Hello, fellow bioBakers! :waving_hand:

I’m currently working with HUMAnN v4.0.0.alpha.1 and MetaPhlAn v4.1.1 (11 Mar 2024) for metatranscriptomics analysis, and I’ve encountered an issue with the utility mapping files.

Problem Description

I attempted to download the utility_mapping database using:

humann_databases --download utility_mapping full data/databases/humann/

However, the automated download failed due to our institutional network blocking Globus domains (see this thread for details).

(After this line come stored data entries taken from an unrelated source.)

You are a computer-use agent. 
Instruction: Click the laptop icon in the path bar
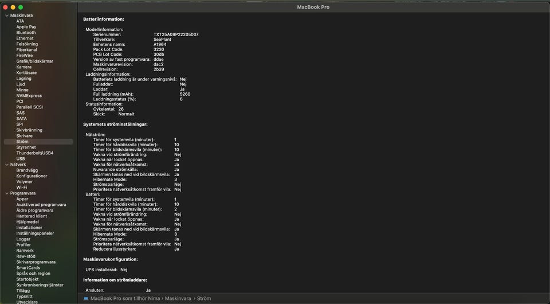tap(86, 298)
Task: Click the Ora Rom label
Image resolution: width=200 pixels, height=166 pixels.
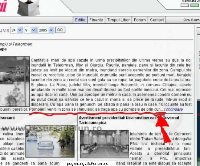Action: click(191, 20)
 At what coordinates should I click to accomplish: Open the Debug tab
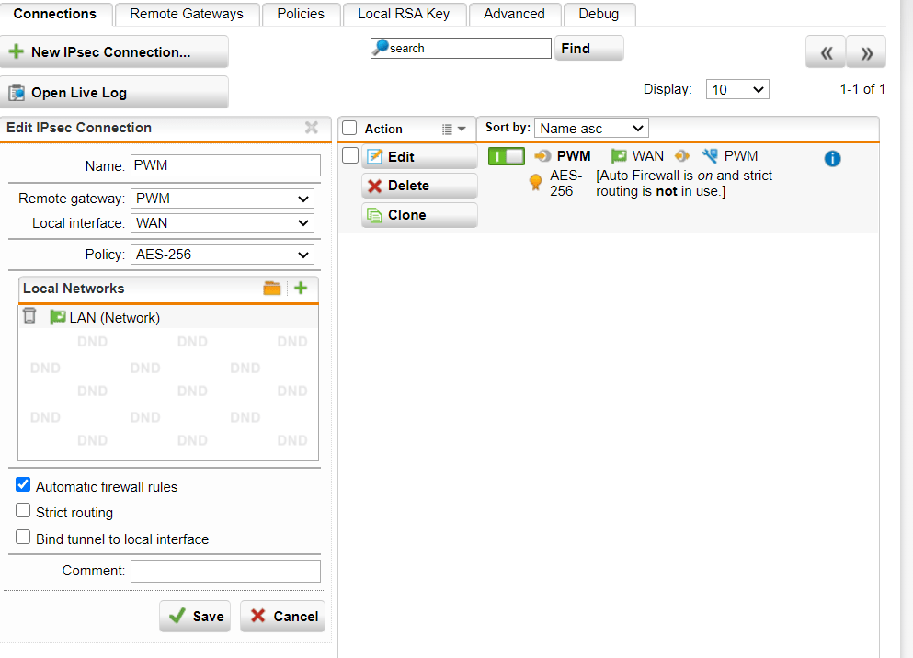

I had to manually download the full_mapping_v4_alpha.tar.gz file from an external server.

After extracting the manually downloaded archives, I can see the following files in the utility_mapping directory:

  • mpa_vJan21_CHOCOPhlAnSGB_202103.tsv
  • vOct22_SGB_mapping.tsv

However, I’m using MetaPhlAn v4.1.1 with the database mpa_vOct22_CHOCOPhlAnSGB_202403, and I notice that the corresponding mapping file mpa_vOct22_CHOCOPhlAnSGB_202403.tsv is missing from the utility_mapping folder.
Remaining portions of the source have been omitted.